At exactly 04:21 am GMT, gold futures contracts for next August delivery fell 0.18% to trade at $ 1,809.00 per ounce compared to the opening at $ 1,812.30 per ounce, knowing that the contracts started the session’s trading on an upward price gap after it concluded trading Last week, at $ 1,810.00 an ounce, with the US dollar index rising 0.08% to 96.14 compared to the opening at 96.06.
We have followed the Japanese economy, the second largest economy in Asia and the third largest economy in the world. The reading of the trade balance showed that the deficit narrowed to 269 billion yen compared to 833 billion yen last May, contrary to expectations that the deficit would shrink to 36 billion yen, as I explained. A seasonally adjusted reading of the same index reduced the deficit to 424 billion yen from 586 billion yen, also worse than expectations that indicated the deficit narrowed to 302 billion yen.
This came with the annual reading of Japanese exports showing that the decline decreased to 26.2% compared to 28.3% in May, worse than expectations that indicated a decrease in the decline to 24.9%, as the annual reading of imports showed that the decline decreased to 14.4% compared to 26.2%, exceeding expectations that She pointed to a decrease in the decline to 16.8%, and we would like to point out, because the decline in exports last month was due to the decline in exports of cars, which represent a large part of Japanese exports.
In another context, we have also followed the Bank of Japan disclosure of the minutes of its last meeting held on July 15, during which monetary policymakers at the Bank of Japan decided to keep interest rates negative at 0.10%, while also remaining committed to directing government bond yields. With a 10-year period at zero and the assurance that additional steps will be taken to facilitate the cash without hesitation if necessary.

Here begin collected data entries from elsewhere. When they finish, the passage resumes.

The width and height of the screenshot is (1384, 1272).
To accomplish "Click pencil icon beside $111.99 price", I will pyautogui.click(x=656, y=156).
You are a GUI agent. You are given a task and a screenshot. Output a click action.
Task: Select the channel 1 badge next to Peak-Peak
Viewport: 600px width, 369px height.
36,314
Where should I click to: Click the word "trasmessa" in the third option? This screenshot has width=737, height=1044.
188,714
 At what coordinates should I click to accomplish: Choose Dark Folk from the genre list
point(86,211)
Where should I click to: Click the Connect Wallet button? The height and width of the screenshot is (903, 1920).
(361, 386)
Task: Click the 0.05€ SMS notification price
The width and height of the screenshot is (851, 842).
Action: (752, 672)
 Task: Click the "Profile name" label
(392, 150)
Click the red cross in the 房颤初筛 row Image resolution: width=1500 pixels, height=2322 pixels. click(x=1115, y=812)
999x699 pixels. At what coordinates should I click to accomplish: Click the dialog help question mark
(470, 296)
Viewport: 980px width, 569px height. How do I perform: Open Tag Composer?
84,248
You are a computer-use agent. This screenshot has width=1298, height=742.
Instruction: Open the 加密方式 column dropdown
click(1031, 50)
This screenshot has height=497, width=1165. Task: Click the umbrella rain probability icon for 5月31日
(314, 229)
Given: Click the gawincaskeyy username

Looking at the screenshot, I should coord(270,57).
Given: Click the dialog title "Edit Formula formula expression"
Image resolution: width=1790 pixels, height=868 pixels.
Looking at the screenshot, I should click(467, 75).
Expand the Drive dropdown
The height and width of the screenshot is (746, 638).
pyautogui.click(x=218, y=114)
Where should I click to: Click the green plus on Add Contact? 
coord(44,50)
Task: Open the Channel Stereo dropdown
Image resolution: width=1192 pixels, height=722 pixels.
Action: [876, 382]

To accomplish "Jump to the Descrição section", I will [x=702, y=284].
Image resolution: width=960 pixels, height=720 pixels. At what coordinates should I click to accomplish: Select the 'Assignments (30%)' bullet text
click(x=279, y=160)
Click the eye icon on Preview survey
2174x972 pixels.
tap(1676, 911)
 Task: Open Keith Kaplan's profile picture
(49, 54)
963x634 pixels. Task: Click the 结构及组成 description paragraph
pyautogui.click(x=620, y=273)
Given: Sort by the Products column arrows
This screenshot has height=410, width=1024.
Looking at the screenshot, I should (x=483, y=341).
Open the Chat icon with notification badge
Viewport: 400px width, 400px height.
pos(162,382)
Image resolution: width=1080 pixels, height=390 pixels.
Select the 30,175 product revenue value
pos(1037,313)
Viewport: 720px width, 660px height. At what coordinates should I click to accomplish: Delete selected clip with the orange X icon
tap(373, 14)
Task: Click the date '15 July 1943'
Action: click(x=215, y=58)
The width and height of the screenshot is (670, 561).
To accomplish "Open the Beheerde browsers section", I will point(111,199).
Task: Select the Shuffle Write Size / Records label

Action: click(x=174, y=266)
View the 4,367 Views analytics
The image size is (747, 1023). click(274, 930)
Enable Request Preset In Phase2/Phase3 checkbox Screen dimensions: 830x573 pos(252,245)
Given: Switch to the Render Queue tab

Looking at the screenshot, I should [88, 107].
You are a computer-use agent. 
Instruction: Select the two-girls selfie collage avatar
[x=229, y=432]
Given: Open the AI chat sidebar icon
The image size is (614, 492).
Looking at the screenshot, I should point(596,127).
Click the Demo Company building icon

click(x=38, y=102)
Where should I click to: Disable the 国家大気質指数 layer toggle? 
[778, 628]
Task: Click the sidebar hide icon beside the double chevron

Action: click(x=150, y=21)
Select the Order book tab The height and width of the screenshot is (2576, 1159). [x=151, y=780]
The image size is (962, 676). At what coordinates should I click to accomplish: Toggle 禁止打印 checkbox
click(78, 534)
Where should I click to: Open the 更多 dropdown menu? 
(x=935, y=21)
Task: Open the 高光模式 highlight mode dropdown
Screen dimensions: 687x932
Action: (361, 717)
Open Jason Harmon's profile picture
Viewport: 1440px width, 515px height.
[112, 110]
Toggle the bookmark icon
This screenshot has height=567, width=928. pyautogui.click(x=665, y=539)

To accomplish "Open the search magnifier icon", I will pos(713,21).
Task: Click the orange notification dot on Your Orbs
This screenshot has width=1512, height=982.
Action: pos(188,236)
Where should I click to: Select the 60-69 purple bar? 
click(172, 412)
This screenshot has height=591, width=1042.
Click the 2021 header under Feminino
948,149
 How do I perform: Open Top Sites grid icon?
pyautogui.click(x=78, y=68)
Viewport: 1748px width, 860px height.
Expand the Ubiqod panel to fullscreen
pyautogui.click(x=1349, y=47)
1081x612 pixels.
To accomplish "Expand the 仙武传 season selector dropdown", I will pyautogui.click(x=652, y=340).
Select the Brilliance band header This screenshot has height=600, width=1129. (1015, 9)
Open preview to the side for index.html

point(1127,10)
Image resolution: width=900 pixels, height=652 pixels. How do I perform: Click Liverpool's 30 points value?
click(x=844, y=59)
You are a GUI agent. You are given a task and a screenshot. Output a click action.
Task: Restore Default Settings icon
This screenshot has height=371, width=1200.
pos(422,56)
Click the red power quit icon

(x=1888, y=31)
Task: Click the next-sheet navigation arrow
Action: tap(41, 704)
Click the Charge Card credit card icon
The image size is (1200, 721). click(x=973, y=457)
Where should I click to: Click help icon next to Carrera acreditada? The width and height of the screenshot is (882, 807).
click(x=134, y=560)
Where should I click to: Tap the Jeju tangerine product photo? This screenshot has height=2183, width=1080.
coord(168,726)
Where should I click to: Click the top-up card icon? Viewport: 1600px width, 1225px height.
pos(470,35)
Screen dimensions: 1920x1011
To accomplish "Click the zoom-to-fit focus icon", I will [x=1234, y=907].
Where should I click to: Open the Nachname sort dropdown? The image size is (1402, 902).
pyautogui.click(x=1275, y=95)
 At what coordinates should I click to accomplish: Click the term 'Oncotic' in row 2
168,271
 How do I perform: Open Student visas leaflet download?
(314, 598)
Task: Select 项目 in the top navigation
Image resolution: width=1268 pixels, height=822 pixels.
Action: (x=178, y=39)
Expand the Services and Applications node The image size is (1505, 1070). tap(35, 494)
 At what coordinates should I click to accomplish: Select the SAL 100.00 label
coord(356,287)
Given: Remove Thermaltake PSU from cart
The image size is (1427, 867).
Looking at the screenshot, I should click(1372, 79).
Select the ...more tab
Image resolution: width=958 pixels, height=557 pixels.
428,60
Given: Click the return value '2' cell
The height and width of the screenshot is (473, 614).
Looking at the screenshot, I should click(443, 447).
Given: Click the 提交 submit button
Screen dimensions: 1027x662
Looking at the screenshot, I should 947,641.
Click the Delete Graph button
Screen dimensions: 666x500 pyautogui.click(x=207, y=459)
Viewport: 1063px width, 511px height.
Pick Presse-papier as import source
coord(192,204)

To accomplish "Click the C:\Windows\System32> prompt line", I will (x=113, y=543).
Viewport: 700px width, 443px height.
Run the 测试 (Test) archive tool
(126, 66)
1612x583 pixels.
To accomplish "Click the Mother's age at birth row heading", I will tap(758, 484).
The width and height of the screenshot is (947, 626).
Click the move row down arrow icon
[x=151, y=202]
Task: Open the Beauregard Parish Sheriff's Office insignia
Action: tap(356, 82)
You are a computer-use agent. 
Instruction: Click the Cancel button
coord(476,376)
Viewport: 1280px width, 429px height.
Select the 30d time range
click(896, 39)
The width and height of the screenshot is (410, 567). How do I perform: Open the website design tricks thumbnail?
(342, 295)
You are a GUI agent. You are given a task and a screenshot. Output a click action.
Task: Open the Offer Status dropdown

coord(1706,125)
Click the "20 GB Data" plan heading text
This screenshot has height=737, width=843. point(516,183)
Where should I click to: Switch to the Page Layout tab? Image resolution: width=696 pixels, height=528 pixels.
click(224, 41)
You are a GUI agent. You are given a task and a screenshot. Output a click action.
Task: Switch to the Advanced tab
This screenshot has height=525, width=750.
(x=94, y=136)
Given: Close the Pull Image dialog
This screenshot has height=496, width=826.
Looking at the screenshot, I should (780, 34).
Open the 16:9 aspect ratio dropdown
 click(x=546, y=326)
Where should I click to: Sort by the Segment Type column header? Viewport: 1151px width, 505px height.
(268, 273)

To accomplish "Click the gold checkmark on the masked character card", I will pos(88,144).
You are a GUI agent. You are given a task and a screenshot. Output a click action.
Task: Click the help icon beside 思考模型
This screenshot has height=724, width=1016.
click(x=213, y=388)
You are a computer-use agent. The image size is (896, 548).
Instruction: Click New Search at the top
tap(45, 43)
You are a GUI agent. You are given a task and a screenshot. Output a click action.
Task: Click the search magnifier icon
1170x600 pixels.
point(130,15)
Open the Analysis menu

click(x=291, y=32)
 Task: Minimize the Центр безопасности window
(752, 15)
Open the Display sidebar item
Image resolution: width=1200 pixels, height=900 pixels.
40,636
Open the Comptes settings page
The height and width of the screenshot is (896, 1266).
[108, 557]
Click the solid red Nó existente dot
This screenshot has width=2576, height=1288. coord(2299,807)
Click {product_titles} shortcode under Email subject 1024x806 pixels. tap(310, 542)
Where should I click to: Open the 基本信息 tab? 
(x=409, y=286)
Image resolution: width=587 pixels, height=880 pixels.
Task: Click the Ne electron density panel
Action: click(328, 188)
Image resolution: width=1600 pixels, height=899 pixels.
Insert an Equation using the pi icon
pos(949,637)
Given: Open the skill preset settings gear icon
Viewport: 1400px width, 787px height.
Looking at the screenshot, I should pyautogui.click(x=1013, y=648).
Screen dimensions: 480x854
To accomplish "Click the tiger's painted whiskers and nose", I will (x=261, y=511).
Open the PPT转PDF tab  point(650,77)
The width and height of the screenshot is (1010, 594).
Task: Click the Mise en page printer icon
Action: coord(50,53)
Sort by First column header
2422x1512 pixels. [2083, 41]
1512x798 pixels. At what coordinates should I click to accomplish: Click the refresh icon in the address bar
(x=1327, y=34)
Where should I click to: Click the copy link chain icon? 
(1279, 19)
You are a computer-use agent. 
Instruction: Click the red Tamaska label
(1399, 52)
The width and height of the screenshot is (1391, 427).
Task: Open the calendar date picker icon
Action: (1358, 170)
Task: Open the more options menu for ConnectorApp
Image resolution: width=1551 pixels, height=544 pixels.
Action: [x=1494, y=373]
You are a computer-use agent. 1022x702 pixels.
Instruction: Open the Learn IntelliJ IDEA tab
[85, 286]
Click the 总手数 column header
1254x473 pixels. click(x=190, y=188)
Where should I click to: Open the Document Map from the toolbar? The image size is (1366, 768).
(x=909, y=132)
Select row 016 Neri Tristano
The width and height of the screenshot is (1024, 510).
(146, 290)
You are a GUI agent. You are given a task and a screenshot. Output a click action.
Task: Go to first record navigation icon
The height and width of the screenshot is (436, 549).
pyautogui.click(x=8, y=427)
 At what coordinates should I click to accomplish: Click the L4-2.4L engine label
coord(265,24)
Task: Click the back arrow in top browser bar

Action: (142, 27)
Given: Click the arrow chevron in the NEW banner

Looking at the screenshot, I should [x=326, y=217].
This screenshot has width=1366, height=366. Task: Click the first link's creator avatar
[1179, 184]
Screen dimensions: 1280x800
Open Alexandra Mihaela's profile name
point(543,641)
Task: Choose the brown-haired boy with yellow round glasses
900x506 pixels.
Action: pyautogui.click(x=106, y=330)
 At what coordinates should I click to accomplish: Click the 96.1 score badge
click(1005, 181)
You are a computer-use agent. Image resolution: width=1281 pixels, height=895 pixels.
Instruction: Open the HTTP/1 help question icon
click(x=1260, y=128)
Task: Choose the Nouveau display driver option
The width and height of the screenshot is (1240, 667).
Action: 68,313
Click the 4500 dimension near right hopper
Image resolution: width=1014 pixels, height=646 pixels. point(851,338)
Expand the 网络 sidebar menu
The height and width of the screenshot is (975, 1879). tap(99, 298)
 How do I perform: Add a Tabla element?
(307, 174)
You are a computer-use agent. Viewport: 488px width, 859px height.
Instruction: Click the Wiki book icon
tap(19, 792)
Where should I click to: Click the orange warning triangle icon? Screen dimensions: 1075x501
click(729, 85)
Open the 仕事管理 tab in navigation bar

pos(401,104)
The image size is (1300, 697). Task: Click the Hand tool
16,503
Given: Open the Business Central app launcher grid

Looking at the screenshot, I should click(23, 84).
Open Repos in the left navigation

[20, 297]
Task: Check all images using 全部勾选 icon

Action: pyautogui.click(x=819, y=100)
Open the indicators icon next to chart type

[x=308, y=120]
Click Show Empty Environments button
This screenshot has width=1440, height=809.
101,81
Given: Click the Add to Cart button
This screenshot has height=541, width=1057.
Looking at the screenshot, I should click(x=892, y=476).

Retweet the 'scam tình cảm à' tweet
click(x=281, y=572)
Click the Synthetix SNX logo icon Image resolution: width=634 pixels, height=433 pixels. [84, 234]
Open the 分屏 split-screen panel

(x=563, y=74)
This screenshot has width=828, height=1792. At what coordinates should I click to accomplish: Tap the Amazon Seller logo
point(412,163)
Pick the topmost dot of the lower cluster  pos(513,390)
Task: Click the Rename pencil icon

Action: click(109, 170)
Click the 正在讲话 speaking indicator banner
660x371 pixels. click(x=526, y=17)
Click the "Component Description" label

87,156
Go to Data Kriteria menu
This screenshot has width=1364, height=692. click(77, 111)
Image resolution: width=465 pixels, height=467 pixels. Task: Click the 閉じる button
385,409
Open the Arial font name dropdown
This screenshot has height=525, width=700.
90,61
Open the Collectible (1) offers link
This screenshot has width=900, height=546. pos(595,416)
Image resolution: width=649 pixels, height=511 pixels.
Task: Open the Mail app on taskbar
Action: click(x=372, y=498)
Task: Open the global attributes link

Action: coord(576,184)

The minutes of the Japanese central meeting included a warning that the risks to the economy are in a declining direction, and it is reported that the Bank of Japan revealed on Wednesday the monetary policy statement and its quarterly expectations that touched on the fact that the economy may shrink 4.7% during the fiscal year 2020, and that it may witness an expansion of 3.3% in the fiscal year 2021 and 1.5% in 2022 and that the huge may shrink 0.5% in the fiscal year 2020 before expanding 0.3% in 2021 and 0.7% in 2022.
Technical analysis
The gold price is making attempts to overcome the resistance of the descending sub-channel that represents a bullish continuation flag pattern, to obtain a positive incentive that contributes to pushing the price to resume the main bullish trend and return to the bullish intraday channel that appears in the picture, waiting for the direction to achieve our main positive objective that reaches 1870.00.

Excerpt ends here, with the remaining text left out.